A nifty little short!


A young woman, who's quite beautiful, is having a birthday party.A young man arrives with a large box to give to her, but the jealous rival switches the gift inside.He gets thrown out.They meet again in a roller skating rink.Don't Shove is a Harold Lloyd one reeler from 1919.It's directed by Alfred J. Goulding.In the movie Bebe Daniels plays Harold's favorite girl and Bud Jamison is his rival.The movie offers some fun moments when he's being chased by the man who later makes a big man cry and he calls his little brother, who can box, to help.It's quite amusing to watch Harold on those roller skates.He's not exactly the best roller skater in the world, and then he takes part in a competition where he has to jump over those obstacles.In Harold Lloyd comedies this represents the middle class.

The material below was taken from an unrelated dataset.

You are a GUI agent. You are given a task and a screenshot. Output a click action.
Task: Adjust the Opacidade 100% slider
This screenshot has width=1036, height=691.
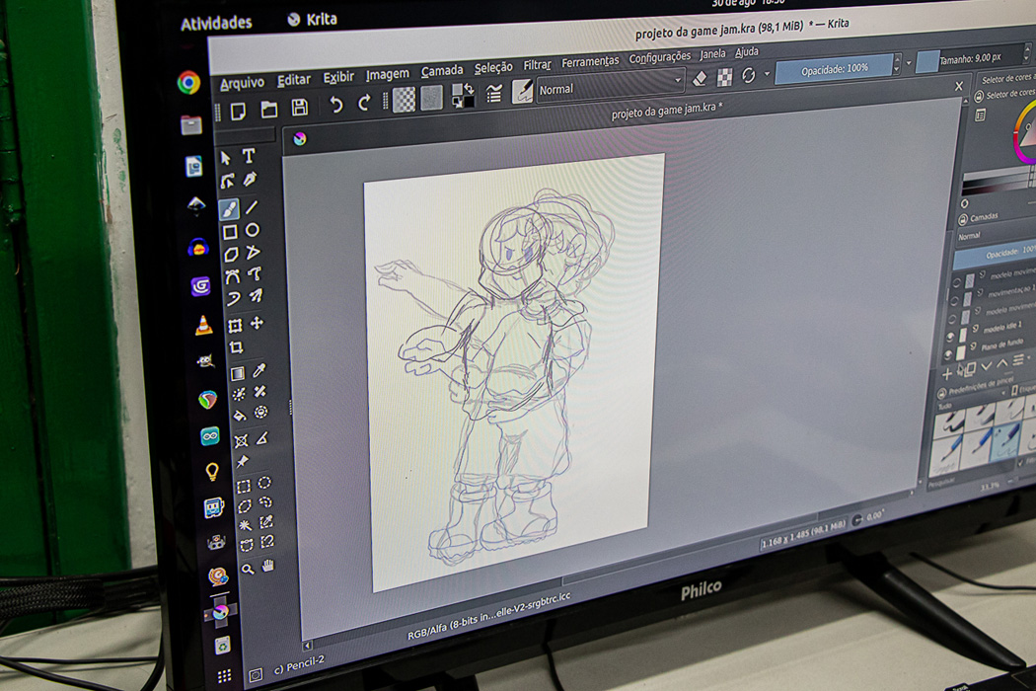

In the 1910s, Harold Lloyd had a successful career but it came nowhere close to his success in the 1920s because his earlier characters weren't particularly original or likable. It was only after Lloyd left the major studios and went off on his own that his career blossomed (a situation somewhat like that of Chaplin).

DON'T SHOVE is precisely the sort of derivative and pure slapstick film that brought him some fame but kept him from achieving greater notoriety. Harold's character just isn't very likable and is pretty aggressive and mean--something he NEVER would have been in his later films. Plus, the major gags in the film all revolve around a skating rink and seems to be a knock-off of Chaplin's THE RINK (and frankly, THE RINK is better). Now this isn't to say there aren't laughs, but compared to later efforts it's all a bit forced and primitive.

Worth seeing for die-hard Lloyd fans and film historians, others are advised to see his later and much more polished silent films.